Hint: We will solve the given expression and try to convert it to factors so that we get to know about the roots of the given expression. Finally, we will represent all the roots of the number and try to find the set of the value of x.

Complete step-by-step answer:

The given expression is $\dfrac{2x}{2{{x}^{2}}+5x+2}>\dfrac{1}{x+1}$, then we have to find the set of x. On solving the given expression, we get,


= $\dfrac{2x}{2{{x}^{2}}+5x+2}>\dfrac{1}{x+1}$


Transporting $\dfrac{1}{(x+1)}$ from RHS to LHS, we get the following inequality


= $\dfrac{2x}{2{{x}^{2}}+5x+2}-\dfrac{1}{x+1}>0$


Taking LCM of $(2{{x}^{2}}+5x+2)$ and $(x+1)$, we get,


= $\dfrac{(2x)(x+1)-(2{{x}^{2}}+5x+2)}{(2{{x}^{2}}+5x+2)(x+1)}>0$


Opening brackets, we get,


=$\dfrac{2{{x}^{2}}+2x-2{{x}^{2}}-5x-2}{(2{{x}^{2}}+5x+2)(x+1)}>0$


Now we can cancel the similar terms and take - sign outside from the numerator. Also, we can factorize the denominator. Then, we will get


= $\dfrac{(-1)(3x+2)}{(2{{x}^{2}}+4x+x+2)(x+1)}>0$


= $\dfrac{-(3x+2)}{\left[ 2x(x+2)+1(x+2) \right](x+1)}>0$


= $\dfrac{-(3x+2)}{(2x+1)(x+2)(x+1)}>0$


From the above equation, we get values of x to be, -2, -1,$\dfrac{-2}{3}$, $\dfrac{-1}{2}$. When we arrange these values on a number line, they are in ascending order. Starting from the negative values (for $x<-2$ interval), the sign of these terms will change after every value of x because all are linear terms. We will consider only those intervals from the number line for which values are positive. Therefore we get values of x as $x\in (-2,-1)\bigcup (\dfrac{-2}{3},\dfrac{-1}{2})$.


Therefore, option (a) is the correct answer for the given question.
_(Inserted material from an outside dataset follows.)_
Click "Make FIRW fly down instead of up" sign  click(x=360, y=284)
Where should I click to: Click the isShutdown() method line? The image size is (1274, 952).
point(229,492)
Note: Many times students may get confused in transporting the terms from LHS to RHS when any inequality like < or > is given but always remember that we have to take care that how the value and sign are changing. So, be careful when transporting the terms. Assure that the sign has been changed after transposing.